The family has placed chairs all over their property. To rebuild the muscle that withered away, David walks, then rests. Walks, then rests.
Bravo wants to start a foundation, something to get warm food to other local families stricken with COVID. When they were sick, people left meals at the end of their driveway — a perk of living in a small town where word gets around fast.
On her iPhone, she keeps a list of more than four dozen nurses and secretaries who took care of her family. Every day, she prays for each of them by name.
Remembering the vinca that fell at her feet, she says for them the prayer of St. Therese of Lisieux, who died at age 24 from tuberculosis and is called the Little Flower.
O Little Therese of the Child Jesus, please pick for me a rose from the heavenly gardens and send it … as a message of love.
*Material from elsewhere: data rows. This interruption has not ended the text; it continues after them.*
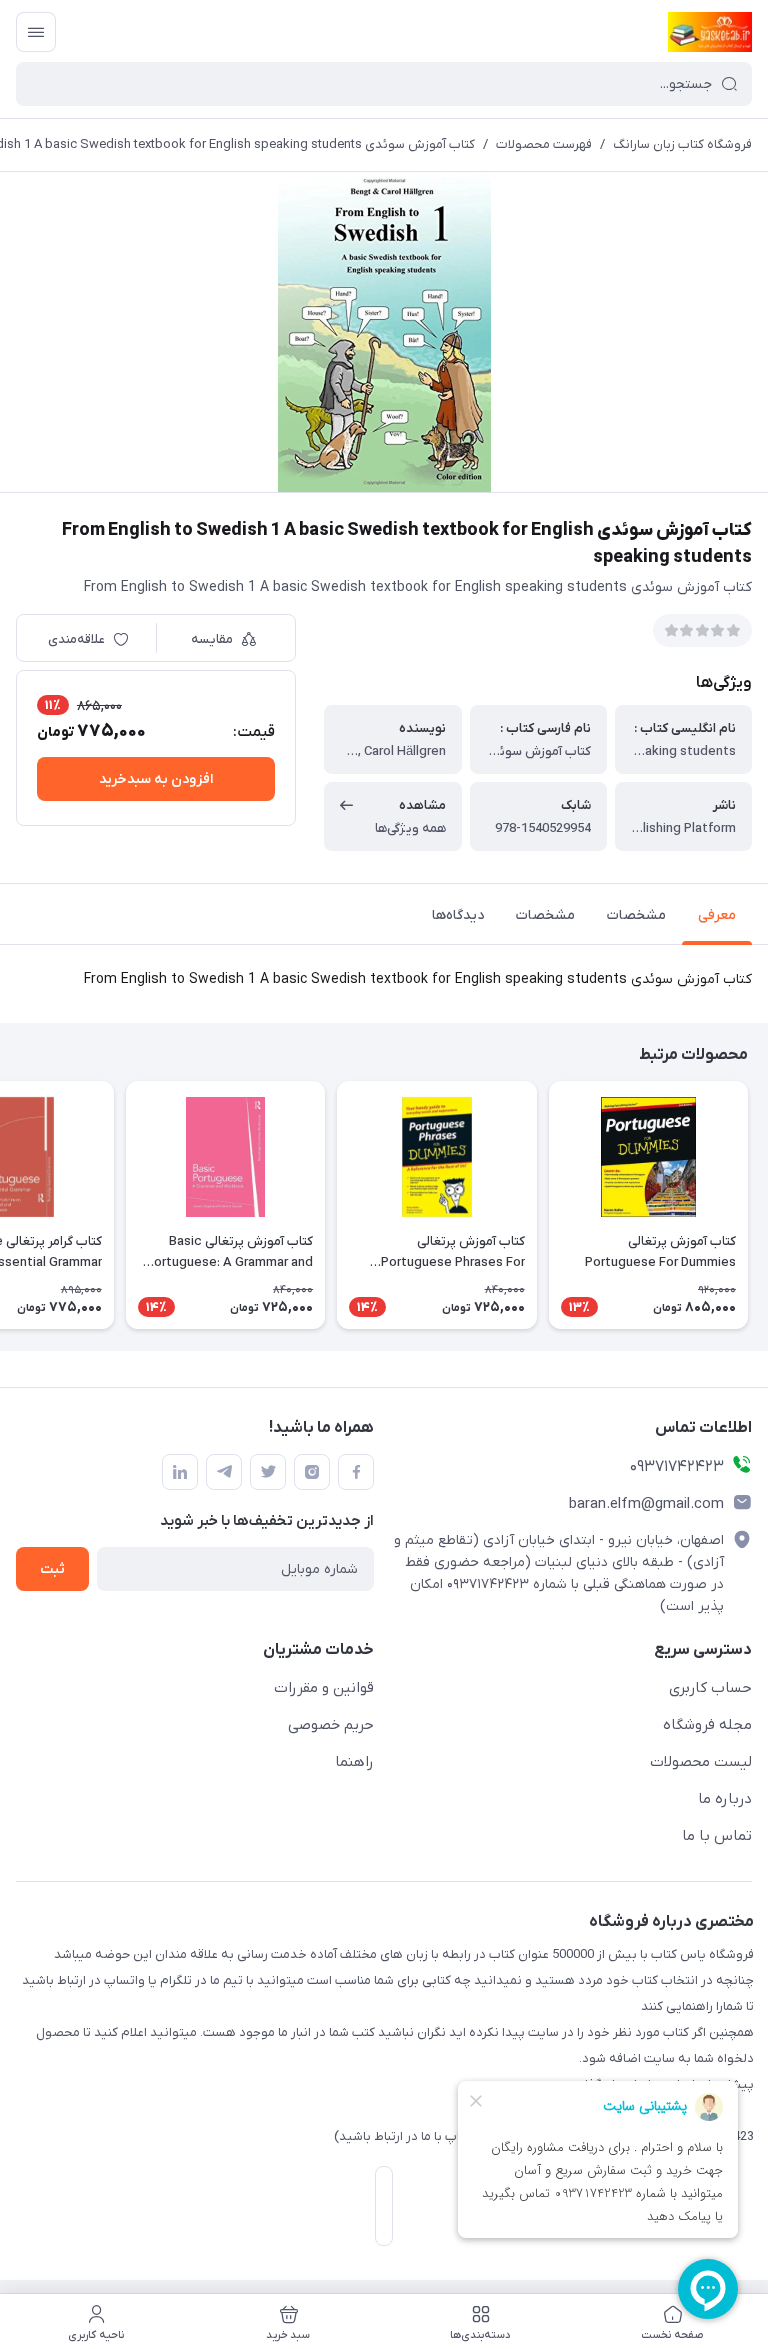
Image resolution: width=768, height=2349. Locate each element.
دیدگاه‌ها (458, 915)
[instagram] (312, 1472)
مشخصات (636, 915)
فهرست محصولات (544, 144)
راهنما (354, 1762)
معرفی (717, 915)
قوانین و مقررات (324, 1688)
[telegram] (224, 1472)
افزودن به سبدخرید (156, 779)
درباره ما (725, 1799)
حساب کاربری (710, 1688)
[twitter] (268, 1472)
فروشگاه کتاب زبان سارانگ (682, 144)
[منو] (36, 32)
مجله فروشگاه (707, 1725)
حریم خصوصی (331, 1725)
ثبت (52, 1569)
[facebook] (356, 1472)
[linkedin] (180, 1472)
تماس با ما (717, 1836)
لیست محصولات (701, 1762)
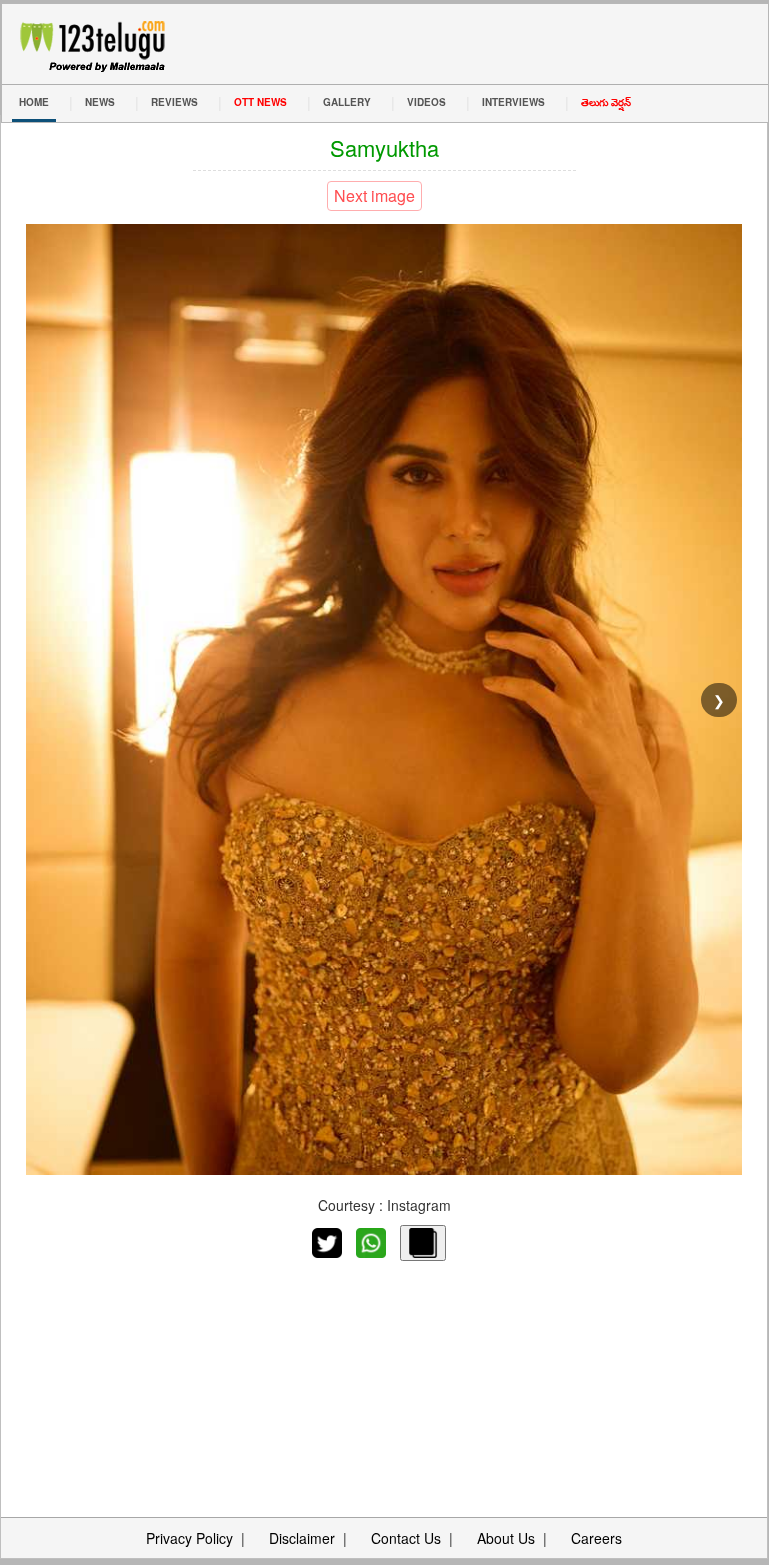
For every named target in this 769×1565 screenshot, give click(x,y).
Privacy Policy (189, 1538)
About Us (506, 1538)
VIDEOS (426, 102)
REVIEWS (174, 102)
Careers (596, 1538)
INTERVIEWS (513, 102)
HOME (34, 102)
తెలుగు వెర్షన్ (606, 102)
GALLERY (347, 102)
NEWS (100, 102)
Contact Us (406, 1538)
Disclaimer (302, 1538)
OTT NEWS (260, 102)
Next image (374, 195)
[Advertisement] (384, 1372)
Ashley is finishing her senior year virtually, even though her school has resumed in-person classes.
She doesn’t leave home much because she doesn’t want to get sick again. She has withdrawn from social media to focus on herself.
She is haunted by the memory of waking up to find her hands restrained so she wouldn’t pull the tube out of her throat. She can still hear the heart monitor beside her bed, its beeps speeding up as she started to panic.
“There are times where I have flashbacks where I’m still in the hospital,” she said. “Sometimes, I’m just staring. Spacing out. I see it. I’m there. Back in the bed again.”
Times staff writer Sean Greene contributed to this report.